TASK TO COMPLETE: Look for "badge" in each line of the entries, and return the matching lines.

++++ SUPPLIED MATERIAL ++++

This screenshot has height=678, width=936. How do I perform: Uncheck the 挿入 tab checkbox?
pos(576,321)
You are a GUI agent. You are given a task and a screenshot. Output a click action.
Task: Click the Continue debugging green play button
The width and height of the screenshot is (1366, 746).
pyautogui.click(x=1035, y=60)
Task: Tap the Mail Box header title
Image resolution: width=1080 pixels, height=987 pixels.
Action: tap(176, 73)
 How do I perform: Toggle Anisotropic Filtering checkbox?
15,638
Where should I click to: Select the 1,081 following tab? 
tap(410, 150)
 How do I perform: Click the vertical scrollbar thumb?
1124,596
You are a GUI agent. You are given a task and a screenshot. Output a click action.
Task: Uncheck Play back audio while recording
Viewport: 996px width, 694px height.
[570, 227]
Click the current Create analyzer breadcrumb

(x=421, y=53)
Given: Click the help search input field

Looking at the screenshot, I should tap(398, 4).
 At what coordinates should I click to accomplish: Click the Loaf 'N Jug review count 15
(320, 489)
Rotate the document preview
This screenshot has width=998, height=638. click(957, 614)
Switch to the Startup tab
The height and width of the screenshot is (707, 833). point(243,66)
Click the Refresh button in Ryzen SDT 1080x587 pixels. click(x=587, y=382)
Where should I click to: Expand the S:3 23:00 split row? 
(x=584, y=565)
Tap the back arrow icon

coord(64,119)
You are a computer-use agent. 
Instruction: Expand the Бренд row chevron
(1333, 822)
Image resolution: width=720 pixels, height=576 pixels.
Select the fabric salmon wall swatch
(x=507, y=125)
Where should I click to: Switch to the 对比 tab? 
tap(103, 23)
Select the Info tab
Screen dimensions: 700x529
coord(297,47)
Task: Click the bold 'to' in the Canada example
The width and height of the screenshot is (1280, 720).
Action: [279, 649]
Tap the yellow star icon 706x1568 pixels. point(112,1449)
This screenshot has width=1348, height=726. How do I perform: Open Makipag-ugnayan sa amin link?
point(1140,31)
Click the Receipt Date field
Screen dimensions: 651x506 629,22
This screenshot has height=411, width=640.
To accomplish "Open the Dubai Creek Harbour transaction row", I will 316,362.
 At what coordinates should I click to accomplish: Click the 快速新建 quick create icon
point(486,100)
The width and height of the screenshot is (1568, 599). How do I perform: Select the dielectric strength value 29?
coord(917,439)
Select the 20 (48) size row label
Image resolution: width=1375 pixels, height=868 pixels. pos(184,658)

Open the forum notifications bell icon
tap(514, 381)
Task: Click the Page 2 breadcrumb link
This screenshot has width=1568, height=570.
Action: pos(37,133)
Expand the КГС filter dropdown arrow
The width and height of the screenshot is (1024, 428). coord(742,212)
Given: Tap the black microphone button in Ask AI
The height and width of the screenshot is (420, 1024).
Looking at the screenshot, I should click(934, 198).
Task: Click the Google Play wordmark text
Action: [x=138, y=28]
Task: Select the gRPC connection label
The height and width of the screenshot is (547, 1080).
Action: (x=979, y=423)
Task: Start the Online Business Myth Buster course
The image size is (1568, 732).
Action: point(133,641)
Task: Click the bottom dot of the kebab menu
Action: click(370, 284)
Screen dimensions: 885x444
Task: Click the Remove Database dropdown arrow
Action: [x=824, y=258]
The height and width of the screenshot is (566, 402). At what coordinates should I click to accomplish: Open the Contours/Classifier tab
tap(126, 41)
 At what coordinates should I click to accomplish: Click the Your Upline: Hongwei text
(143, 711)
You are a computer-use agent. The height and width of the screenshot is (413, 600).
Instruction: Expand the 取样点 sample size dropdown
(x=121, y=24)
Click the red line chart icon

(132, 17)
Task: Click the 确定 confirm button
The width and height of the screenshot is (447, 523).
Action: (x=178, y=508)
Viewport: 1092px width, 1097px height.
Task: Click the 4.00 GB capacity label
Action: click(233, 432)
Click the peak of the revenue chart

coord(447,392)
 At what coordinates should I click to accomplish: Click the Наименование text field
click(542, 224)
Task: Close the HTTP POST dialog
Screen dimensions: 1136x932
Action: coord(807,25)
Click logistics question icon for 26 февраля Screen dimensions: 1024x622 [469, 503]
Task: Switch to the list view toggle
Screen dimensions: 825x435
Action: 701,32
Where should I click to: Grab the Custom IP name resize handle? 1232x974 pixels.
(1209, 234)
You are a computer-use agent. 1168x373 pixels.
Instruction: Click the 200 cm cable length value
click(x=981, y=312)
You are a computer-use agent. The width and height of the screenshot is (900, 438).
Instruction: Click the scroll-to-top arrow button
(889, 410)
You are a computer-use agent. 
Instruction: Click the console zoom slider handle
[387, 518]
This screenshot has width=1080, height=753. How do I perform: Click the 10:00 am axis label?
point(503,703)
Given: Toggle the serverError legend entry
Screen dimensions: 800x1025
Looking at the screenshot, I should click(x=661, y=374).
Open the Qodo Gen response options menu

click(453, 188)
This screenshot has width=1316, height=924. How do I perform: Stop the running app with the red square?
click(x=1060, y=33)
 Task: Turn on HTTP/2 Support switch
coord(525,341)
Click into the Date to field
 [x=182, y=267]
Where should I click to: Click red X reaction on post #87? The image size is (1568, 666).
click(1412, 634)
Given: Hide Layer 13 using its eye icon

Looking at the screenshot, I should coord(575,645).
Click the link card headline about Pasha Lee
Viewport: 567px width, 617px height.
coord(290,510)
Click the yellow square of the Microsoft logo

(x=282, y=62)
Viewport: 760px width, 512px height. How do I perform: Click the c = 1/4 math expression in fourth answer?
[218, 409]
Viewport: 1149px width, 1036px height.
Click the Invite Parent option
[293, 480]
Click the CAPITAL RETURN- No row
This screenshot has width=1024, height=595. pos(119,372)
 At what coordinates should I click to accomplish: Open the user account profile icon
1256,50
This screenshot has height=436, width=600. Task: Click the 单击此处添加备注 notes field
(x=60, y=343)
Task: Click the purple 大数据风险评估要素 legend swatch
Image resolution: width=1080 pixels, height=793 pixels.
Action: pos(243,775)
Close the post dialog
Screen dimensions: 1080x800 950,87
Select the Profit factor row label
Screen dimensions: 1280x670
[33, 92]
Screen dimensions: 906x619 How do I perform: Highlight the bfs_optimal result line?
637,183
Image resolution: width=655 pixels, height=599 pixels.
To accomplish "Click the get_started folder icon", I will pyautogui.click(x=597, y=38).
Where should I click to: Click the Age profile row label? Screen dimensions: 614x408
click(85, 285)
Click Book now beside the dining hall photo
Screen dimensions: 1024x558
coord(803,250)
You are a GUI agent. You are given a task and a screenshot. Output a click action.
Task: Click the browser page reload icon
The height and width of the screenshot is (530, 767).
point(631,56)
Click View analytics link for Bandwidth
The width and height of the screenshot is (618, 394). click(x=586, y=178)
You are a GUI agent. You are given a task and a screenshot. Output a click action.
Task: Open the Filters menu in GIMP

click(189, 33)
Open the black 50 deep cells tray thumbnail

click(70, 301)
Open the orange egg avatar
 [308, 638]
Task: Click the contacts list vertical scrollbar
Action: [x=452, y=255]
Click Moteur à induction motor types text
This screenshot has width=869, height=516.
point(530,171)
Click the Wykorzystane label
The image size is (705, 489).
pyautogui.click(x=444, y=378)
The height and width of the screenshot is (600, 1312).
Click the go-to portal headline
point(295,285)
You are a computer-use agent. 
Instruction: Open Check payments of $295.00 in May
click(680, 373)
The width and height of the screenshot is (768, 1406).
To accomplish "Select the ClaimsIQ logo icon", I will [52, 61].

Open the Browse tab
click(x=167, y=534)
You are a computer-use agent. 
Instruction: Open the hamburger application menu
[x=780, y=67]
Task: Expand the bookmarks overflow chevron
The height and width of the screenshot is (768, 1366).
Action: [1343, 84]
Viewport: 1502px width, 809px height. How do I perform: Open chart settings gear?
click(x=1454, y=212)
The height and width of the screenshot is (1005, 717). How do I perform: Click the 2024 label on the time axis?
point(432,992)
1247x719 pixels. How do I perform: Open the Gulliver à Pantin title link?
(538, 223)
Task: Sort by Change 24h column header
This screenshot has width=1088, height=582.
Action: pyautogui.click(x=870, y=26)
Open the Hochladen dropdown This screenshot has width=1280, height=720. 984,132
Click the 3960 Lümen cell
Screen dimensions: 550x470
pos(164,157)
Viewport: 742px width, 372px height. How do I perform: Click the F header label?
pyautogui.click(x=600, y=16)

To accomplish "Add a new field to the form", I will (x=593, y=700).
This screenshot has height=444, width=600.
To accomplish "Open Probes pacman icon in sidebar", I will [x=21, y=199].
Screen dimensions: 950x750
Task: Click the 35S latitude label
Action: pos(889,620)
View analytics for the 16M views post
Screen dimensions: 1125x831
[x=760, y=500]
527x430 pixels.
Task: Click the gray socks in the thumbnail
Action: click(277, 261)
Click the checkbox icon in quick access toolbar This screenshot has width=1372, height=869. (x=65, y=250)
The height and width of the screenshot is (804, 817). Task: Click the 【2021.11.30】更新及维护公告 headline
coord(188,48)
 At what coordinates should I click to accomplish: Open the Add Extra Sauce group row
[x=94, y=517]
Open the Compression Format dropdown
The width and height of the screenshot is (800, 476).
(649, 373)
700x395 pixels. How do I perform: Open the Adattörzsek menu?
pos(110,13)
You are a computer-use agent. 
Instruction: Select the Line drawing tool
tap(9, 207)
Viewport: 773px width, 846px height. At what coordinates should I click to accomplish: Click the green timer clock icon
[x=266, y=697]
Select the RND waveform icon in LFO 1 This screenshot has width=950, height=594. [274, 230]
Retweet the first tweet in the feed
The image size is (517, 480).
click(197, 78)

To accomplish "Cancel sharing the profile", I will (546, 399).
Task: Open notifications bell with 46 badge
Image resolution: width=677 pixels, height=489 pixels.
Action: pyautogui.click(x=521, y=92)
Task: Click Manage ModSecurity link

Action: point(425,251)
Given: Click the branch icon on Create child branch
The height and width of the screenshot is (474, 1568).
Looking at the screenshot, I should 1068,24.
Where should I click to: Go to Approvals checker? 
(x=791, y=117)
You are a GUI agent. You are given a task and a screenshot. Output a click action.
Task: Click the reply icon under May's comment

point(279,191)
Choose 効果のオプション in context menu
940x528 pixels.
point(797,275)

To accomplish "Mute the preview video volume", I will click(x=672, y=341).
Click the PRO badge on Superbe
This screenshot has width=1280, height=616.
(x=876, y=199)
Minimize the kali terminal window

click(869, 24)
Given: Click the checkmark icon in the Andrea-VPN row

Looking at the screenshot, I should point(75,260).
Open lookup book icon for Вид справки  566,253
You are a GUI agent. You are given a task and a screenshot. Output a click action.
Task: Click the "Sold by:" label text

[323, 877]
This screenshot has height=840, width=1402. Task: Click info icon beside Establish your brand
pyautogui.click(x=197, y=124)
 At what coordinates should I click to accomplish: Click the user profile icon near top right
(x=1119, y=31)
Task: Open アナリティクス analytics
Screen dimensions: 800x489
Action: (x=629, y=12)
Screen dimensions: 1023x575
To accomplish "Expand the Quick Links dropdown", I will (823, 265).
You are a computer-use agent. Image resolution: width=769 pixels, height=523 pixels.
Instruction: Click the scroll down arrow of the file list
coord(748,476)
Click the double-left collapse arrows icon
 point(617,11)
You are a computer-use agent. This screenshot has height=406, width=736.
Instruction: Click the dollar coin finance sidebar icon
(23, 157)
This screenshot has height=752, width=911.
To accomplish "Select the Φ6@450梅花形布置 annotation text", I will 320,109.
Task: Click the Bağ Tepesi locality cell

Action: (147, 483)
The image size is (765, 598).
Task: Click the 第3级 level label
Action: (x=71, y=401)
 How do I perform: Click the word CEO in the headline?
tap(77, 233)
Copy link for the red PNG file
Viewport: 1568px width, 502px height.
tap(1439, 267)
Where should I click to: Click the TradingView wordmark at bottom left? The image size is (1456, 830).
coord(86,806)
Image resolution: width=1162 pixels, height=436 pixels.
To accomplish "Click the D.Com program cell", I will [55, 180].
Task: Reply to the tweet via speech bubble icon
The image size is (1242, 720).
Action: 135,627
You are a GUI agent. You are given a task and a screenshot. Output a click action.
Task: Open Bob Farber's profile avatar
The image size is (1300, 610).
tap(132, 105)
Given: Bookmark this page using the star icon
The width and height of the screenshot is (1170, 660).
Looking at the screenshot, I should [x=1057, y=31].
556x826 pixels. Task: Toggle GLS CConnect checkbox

++++

RESULT:
Task: Open notifications bell with 46 badge
Click the PRO badge on Superbe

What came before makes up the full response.